What is needed:
Look through the data below for the line with "1-on-1 writer chat (32, 908)" and the line with "275 words per page (34, 843)", then output those two and all lines in between, exactly as written.

Exercise data:
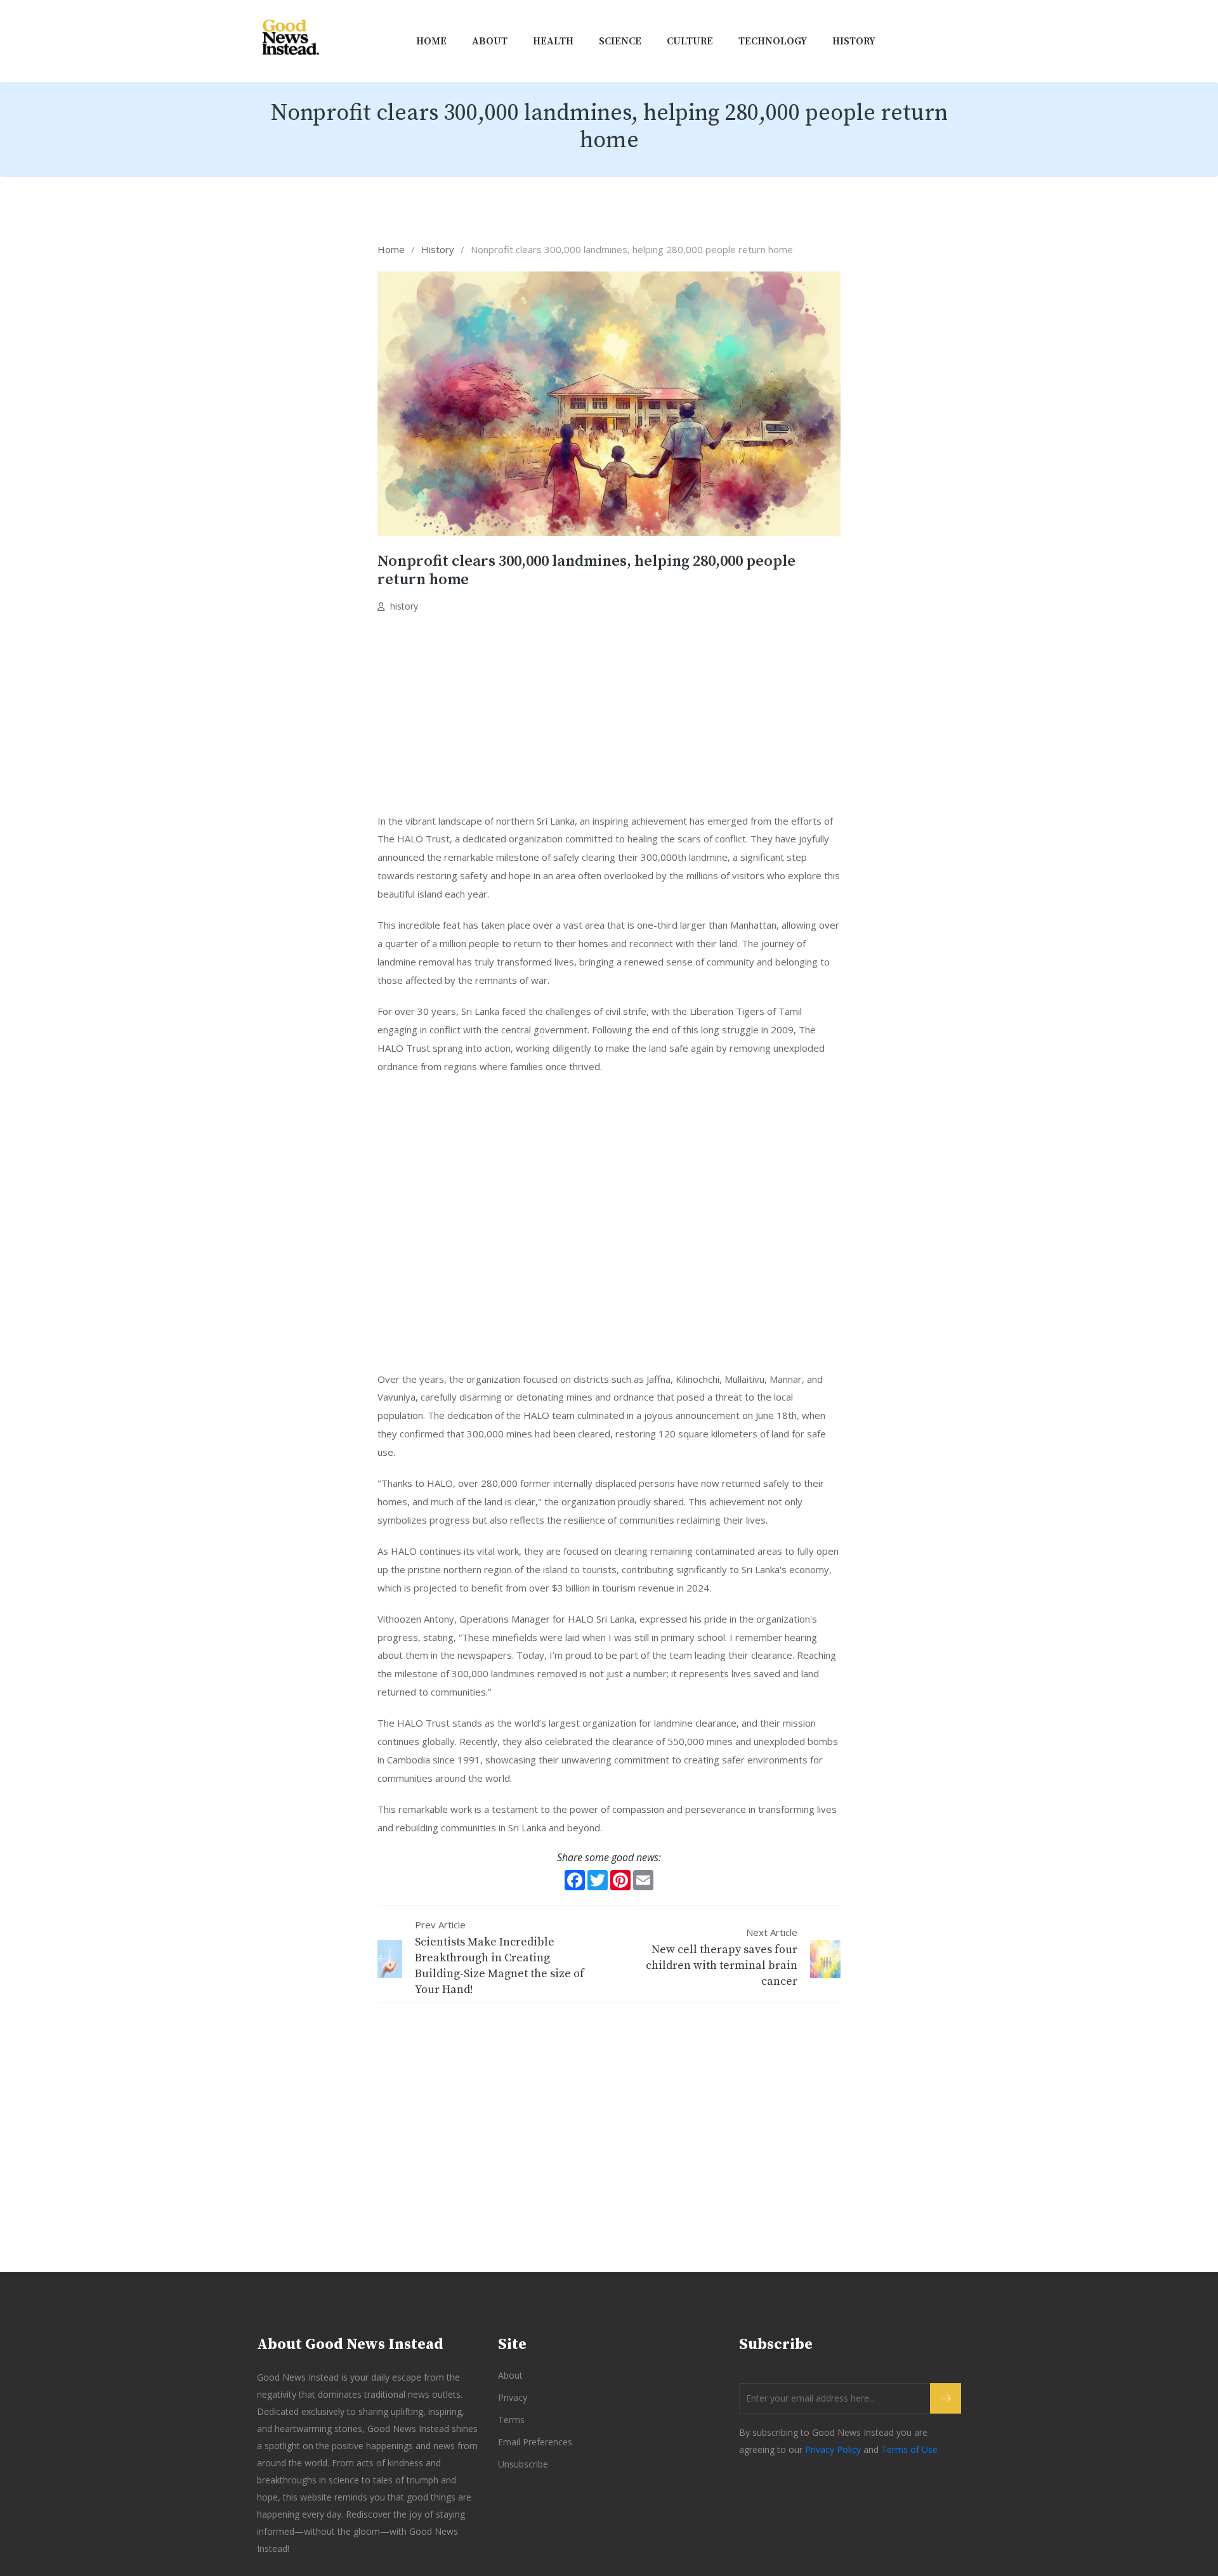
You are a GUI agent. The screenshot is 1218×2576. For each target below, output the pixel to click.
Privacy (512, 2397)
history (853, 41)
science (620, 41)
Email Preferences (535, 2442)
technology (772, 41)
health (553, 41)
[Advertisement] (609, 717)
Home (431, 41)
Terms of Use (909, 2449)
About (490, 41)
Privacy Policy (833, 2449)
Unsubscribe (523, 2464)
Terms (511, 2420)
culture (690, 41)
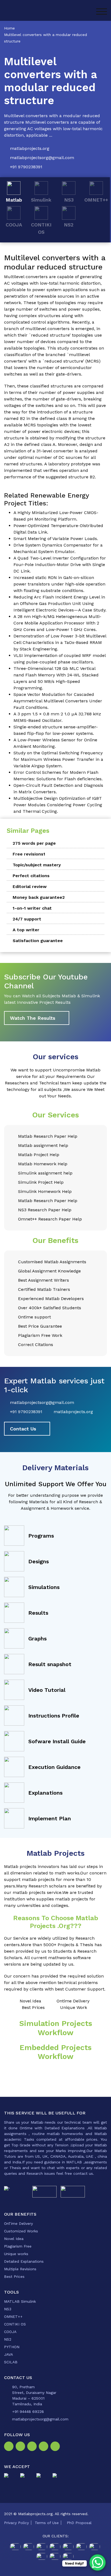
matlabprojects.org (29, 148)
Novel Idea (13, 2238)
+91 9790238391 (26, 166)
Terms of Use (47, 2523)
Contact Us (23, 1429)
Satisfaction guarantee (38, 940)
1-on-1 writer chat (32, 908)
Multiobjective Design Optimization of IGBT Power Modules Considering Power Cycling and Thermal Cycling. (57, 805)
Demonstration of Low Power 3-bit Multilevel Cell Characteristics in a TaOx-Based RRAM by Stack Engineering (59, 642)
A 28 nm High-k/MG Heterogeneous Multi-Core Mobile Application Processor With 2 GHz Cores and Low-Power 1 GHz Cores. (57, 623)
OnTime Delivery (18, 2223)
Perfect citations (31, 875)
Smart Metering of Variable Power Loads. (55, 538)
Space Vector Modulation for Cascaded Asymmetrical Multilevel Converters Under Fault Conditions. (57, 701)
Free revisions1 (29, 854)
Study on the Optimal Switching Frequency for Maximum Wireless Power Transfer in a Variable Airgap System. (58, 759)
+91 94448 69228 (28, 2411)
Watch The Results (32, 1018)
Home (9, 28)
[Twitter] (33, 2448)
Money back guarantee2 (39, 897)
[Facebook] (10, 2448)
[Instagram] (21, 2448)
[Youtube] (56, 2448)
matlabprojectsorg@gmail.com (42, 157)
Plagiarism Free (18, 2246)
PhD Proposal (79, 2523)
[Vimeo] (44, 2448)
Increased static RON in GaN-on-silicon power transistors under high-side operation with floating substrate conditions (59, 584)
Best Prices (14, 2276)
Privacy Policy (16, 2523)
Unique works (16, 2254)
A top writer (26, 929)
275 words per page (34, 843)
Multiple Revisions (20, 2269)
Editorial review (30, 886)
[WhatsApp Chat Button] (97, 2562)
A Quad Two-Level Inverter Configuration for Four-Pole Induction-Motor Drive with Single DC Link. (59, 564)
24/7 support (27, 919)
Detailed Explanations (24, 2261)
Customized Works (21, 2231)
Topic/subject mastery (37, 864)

* * *

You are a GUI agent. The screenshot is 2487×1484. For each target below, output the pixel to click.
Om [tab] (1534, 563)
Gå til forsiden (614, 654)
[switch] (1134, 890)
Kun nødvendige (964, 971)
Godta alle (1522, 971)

...

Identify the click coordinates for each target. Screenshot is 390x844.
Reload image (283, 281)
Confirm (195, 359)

Task response:
1-on-1 writer chat (32, 908)
Multiobjective Design Optimization of IGBT Power Modules Considering Power Cycling and Thermal Cycling. (57, 805)
Demonstration of Low Power 3-bit Multilevel Cell Characteristics in a TaOx-Based RRAM by Stack Engineering (59, 642)
A 28 nm High-k/MG Heterogeneous Multi-Core Mobile Application Processor With 2 GHz Cores and Low-Power 1 GHz Cores. (57, 623)
OnTime Delivery (18, 2223)
Perfect citations (31, 875)
Smart Metering of Variable Power Loads. (55, 538)
Space Vector Modulation for Cascaded Asymmetrical Multilevel Converters Under Fault Conditions. (57, 701)
Free revisions1 (29, 854)
Study on the Optimal Switching Frequency for Maximum Wireless Power Transfer in a Variable Airgap System. (58, 759)
+91 94448 69228 (28, 2411)
Watch The Results (32, 1018)
Home (9, 28)
[Twitter] (33, 2448)
Money back guarantee2 (39, 897)
[Facebook] (10, 2448)
[Instagram] (21, 2448)
[Youtube] (56, 2448)
matlabprojectsorg@gmail.com (42, 157)
Plagiarism Free (18, 2246)
PhD Proposal (79, 2523)
[Vimeo] (44, 2448)
Increased static RON in GaN-on-silicon power transistors under high-side operation with floating substrate conditions (59, 584)
Best Prices (14, 2276)
Privacy Policy (16, 2523)
Unique works (16, 2254)
A top writer (26, 929)
275 words per page (34, 843)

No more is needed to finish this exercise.